Three Deaths
- Author: Apollon Maykov
- Original title: Три смерти
- Language: Russian
- Subject: Philosophy of death in the Ancient Rome
- Genre: lyrical drama
- Publication date: 1857
- Publication place: Russian Empire

= Three Deaths (drama) =

Three Deaths (Три смерти) is a lyric drama by Apollon Maykov. Its original version, called "The Choice of Death", finished in 1851, had problems with censorship and was first published, severely cut, under the title Three Deaths in 1857, in the October (No.10) issue of Biblioteka Dlya Chtenyia. The final version of it appeared in the Complete A.N. Maykov (1893).

==Background==
Three Deaths belongs to the series of Maykov's poems dealing with the history of early Christianity and its conflict with the ancient cultures of Ancient Greece and Rome. The idea, originated in the late 1830s, was first implemented in the 1841 poem "Olynthus and Esther", subtitled: "The Scenes of Rome of the 5th century AD". In the preface to Three Deaths Maykov explained that he wanted to "show the antagonism of the two ideas" that clashed in the late Roman Empire and "just couldn't co-exist peacefully... Sensuality and spirituality, the outer and the inner life emerged as enemies, in direct opposition to each other and were doomed to fight a deadly battle." Vissarion Belinsky disliked the poem but suggested some constructive criticism.
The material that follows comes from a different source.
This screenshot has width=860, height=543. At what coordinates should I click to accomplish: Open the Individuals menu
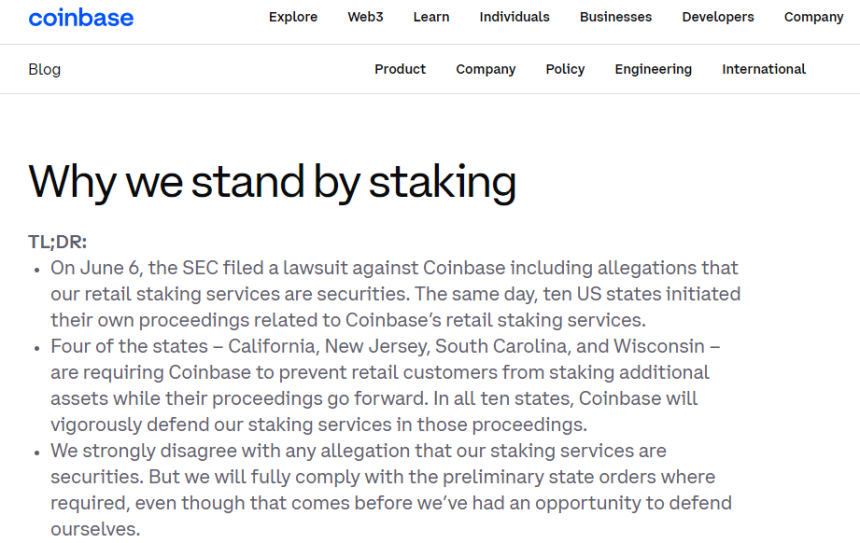click(x=514, y=17)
Before setting out to work upon the poem, Maykov had done a lot of research. "It took a long time for me to write The Three Deaths, the play came out of studying the philosophical ideas [of the time]. In fact, I started upon it several times, trying to improve one character or the other, depending which school of thought I was under the influence of, the Epicureanism or the Stoicism," he wrote in his 1850 autobiographical notes.

== History ==
In the preface for the original version Maykov wrote: "The play centers upon the three different views upon the meaning of life, belonging to the people of the [doomed] ancient world... My objective was to represent the general character of this particular epoch, and create human characters... I might have been negligent in terms of factual correctness, but those looking for strict history should apply for Tacitus, not my play, for the latter is but a poetic representation of the spirit of the epoch."

The drama was finished in 1851. Its first version, titled "Choice of Death", was much more radical than the final one, which was published in 1893. At the time it could be neither published nor produced by the Imperial Theatres, and circulated in hand-written versions, praised by many as a strong artistic statement for individual freedoms in general and freedom of speech in particular.

In December 1854 an amateur production of the play was presented in the house of the architect A.Stackensheider, featuring Maykov as Seneca, Vladimir Benediktov as Lucan and the art teacher N.O. Osipov as Lucius. The play, under the title Three Deaths, was first published in the October 1857 issue of Biblioteka Dlya Chtenya.

==Reception==
"Maykov has written a superb poem called Choice of Death which is something unheard of in the modern history of our poetry," wrote Pyotr Pletnyov to Yakov Grot on September 29, 1851. In an October 31 letter he continued: "Maykov recited both of his new poems at my place, one being Choice of Death, another "Savonarola"... Alas, the publication of [the former] now is out of the question: our censorship behaves like a boa constrictor rushing instinctively to strangle all things still breathing." "There is no hope of seeing the new Maykov's poems in print, even if there is nothing in them but the fine poetical truth," Pletnyov wrote to Mikhail Pogodin on November 19. "It is nice to think and hard to believe that our times can still produce such works as A Family Affair and Choice of Death", wrote Grigory Danilevsky to Pogodin on December 26, 1851.

"With immense pleasure did I read... the greatest poetic work of our times, and I am now awaiting for the Complete Works of our not only the best, but the only 'objective' poet," wrote the publicist Pyotr Lavrov in the November 27, 1857, letter to Maykov after Three Deaths had finally appeared in the October 1857 issue of Biblioteka Dlya Chtenya.

"In Three Deaths we see the peak of the whole Maykov's career," wrote in 1859 liberal critic Alexander Druzhinin. Dmitry Pisarev called Three Deaths one of Maykov's best poems. It was praised by Maxim Gorky who recommended it for the inclusion into the Anthology of the Russian Poetry published by the Grzhebin Publishing house.